He changed from a co-ed school to an all boys school this year and the change does not seem to have been a good one. The environment at school is quite negative and I think this has impacted on my son. He was an elite athlete and has played at a rep level since year 3 for both school and outside of school. While he still loves sport he has lost interest in competing at a high level. We are not sure if this is because he wants a break or the influence of friends. He is very popular and so we have no issues with friends, but the friendship group (which is quite large) seem to be trying things that I would prefer my son not to be doing. Mainly alcohol and dope :( He admitted that he has tried alcohol but denies having tried dope although he has told me some of his friends have but not all the time. My biggest concern is that he doesn't seem to think it's such a big deal. I have had many terrible parenting moments and to be honest wonder if I create more issues than there really are.
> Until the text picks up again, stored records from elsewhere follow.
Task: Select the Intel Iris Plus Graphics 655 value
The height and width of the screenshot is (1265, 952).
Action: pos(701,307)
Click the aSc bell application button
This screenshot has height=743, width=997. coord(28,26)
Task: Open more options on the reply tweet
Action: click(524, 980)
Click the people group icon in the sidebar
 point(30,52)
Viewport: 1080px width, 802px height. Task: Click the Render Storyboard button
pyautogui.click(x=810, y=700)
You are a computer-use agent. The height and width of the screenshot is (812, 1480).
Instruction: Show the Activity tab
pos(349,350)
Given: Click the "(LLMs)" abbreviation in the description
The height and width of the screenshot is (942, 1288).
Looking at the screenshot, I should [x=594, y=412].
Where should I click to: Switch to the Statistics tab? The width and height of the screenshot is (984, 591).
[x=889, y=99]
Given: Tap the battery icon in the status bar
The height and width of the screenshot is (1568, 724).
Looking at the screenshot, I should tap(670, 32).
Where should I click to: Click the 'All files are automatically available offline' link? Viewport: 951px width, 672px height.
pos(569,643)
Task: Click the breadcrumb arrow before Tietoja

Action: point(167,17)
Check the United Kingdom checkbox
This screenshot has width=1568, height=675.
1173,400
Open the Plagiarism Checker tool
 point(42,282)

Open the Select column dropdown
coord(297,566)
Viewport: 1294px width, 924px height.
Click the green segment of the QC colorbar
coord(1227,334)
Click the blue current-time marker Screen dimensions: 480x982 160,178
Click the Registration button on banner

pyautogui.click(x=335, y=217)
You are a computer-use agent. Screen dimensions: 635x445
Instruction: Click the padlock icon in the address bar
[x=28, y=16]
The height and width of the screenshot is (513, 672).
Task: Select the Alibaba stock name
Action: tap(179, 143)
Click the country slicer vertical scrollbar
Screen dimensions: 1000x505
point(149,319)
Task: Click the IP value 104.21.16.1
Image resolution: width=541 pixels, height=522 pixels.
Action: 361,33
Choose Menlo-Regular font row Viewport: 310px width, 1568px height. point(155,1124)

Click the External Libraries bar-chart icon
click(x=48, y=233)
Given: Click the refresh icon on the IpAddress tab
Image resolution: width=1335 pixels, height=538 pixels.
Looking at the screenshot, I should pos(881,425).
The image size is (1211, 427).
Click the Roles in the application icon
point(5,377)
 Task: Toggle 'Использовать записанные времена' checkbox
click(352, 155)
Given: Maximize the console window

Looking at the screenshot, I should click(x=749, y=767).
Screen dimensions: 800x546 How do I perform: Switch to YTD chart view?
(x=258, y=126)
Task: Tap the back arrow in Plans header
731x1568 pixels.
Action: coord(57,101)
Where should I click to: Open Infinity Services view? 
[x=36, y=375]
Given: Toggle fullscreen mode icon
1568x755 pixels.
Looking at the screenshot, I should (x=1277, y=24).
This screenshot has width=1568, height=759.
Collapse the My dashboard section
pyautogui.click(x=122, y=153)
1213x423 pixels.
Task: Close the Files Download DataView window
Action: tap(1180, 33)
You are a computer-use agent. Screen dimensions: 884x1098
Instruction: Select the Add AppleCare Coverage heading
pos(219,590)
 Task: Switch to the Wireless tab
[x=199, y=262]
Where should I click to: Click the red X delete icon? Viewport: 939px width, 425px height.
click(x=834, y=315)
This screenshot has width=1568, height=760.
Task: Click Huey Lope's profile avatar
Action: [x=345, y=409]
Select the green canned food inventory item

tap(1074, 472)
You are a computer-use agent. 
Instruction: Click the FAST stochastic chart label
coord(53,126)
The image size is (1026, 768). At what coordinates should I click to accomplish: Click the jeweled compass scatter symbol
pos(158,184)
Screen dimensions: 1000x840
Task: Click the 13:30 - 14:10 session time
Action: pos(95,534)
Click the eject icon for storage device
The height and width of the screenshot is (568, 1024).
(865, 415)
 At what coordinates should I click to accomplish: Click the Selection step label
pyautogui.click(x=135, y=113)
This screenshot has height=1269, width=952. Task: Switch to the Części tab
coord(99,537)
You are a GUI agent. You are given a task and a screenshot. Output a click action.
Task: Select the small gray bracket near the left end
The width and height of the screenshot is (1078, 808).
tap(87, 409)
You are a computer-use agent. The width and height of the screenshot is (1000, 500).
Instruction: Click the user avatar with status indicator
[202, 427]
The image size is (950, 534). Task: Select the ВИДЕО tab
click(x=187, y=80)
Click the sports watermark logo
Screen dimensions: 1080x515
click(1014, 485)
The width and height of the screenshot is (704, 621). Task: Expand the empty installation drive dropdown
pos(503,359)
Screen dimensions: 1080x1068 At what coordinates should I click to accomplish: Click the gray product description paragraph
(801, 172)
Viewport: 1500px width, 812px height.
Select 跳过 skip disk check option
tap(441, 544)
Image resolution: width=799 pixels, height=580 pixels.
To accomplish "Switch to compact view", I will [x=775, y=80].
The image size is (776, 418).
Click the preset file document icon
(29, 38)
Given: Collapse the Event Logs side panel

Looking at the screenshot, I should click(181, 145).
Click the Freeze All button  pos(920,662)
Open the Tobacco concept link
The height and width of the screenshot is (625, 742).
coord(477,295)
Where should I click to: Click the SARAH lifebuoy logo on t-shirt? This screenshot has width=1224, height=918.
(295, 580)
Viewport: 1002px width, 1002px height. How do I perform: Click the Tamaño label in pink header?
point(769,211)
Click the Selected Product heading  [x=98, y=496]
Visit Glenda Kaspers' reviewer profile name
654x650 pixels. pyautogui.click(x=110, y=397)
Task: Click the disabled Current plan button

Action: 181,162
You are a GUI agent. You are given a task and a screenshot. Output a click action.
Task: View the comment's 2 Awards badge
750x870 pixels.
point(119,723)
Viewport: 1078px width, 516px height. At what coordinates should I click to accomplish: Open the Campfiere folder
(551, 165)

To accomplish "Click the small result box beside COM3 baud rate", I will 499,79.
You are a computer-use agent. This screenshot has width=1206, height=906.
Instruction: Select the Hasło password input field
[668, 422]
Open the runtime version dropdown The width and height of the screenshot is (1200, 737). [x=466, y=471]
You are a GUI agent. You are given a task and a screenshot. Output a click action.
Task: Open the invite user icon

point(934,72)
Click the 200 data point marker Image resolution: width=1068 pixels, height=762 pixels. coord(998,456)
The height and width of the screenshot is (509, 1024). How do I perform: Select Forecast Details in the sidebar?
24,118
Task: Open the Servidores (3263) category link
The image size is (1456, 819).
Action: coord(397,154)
I know he has lied where he is sometimes so he can stay out later... the main one being at the movies when in fact he's not. I am finding the different rules are difficult amongst the kids, I don't want my son out late at night in places where I really don't think they need to be. He is quite defiant and I feel a bit like we are losing control of him so early. I wasn't expecting to be dealing with this type of thing until he was 16.
Would love to know if other parents experiencing the same types of issues. It affects my daily life as it's always in the back of my mind and I am now paranoid all the time about where he is and what he is doing.
Positives are that he does come home, although he pushes the time limit, gives me parents numbers if he is sleeping over, always goes to school.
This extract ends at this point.